Asktraders News Team trader
Updated 12 Jan 2026

Associated British Foods (LON: ABF) experienced a dip in its share price this morning after Goldman Sachs downgraded the stock, citing concerns about Primark's sales growth and the company's profit margins. The downgrade adds to a series of negative assessments from analysts, placing further pressure on the equity.

The market responded to Goldman Sachs' revised outlook with ABF shares falling 0.56% to 1,848.50p. This decline reflects growing apprehension regarding the future performance of the company, particularly its flagship retail chain, Primark. Goldman Sachs' new price target of 1,750 GBp, down from 2,300 GBp, signals a significant shift in expectations for ABF's valuation.

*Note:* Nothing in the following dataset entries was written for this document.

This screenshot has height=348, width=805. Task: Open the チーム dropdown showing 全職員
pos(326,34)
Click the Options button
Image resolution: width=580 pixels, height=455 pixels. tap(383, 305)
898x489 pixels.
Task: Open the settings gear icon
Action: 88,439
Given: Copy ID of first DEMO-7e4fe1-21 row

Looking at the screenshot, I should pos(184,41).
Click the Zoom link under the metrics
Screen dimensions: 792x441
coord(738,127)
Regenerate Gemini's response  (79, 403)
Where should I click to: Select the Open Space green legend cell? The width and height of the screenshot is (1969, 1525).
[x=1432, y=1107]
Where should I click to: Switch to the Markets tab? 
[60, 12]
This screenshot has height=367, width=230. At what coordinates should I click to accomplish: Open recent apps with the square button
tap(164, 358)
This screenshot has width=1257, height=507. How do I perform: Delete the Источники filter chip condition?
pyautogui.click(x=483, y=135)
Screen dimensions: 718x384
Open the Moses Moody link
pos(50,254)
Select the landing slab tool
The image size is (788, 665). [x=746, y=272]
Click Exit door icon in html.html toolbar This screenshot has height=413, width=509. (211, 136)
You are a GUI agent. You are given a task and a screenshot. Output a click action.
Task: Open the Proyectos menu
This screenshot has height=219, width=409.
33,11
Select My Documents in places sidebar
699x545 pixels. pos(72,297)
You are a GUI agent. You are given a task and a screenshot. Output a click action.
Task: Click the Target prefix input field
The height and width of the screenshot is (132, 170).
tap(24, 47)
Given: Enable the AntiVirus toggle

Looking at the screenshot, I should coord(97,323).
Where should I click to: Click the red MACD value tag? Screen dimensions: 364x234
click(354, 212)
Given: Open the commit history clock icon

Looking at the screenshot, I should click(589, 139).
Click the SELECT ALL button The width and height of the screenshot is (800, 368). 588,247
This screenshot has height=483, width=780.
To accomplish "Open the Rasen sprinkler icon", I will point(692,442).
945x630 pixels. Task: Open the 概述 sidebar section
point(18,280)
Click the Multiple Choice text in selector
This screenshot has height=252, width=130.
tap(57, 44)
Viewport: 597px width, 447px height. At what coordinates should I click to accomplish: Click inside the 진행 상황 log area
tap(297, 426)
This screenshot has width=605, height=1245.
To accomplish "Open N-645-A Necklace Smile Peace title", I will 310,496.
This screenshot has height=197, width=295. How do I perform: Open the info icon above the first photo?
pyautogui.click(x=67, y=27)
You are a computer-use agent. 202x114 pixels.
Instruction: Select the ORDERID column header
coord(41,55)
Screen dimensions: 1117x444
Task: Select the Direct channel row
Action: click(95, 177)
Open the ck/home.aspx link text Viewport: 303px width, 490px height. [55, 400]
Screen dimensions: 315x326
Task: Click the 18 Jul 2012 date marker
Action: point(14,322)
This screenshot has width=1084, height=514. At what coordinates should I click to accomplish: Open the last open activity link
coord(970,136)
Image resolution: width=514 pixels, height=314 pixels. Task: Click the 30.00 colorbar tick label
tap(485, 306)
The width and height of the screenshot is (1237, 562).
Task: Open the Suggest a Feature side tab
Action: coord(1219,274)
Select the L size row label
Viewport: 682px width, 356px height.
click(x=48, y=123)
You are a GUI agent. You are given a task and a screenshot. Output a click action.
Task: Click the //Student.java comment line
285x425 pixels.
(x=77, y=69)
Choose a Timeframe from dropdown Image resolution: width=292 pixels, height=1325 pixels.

Goldman Sachs' pessimistic view centers on a perceived slowdown in Primark's sales growth. This concern aligns with earlier warnings from other financial institutions. Jefferies, for example, downgraded ABF in December, setting a price target of 1,800 GBp, expressing doubts about Primark’s ability to maintain consumer relevance amid intense competition. Jefferies projected a 2.0% decline in Primark's like-for-like sales for the fiscal year 2025/26, noting an expected -3.5% performance in the UK.

Adding to the negative sentiment, Morgan Stanley downgraded ABF to ‘Underweight' in January 2025, pointing to macroeconomic headwinds affecting disposable income, particularly among lower-income households, a key demographic for Primark. RBC Capital Markets had also previously downgraded ABF, citing a shift in Primark's price perception, potentially eroding its value-for-money appeal.

These downgrades followed a profit warning issued by ABF in September 2025, when the company announced expectations of a 2% decrease in Primark's like-for-like sales for the second half of the financial year. The company attributed this decline to a subdued consumer environment in Europe and weaker trading conditions, contributing to a significant 10% drop in ABF’s share price at the time.

While Deutsche Bank upgraded ABF to ‘Hold' following this share price fall, they also lowered the price target to 2,000 GBp, suggesting that while the downside risks are priced in, significant upside is not anticipated. The series of downgrades collectively highlights concerns about Primark's performance and ABF's broader financial health.

Price Targets

As Primark faces challenges in maintaining sales growth and profitability, the shares may remain under pressure. The combination of macroeconomic factors and company-specific issues has created a challenging environment for ABF, leaving markets cautious about its near-term prospects, and potentially impacting future support for the share price.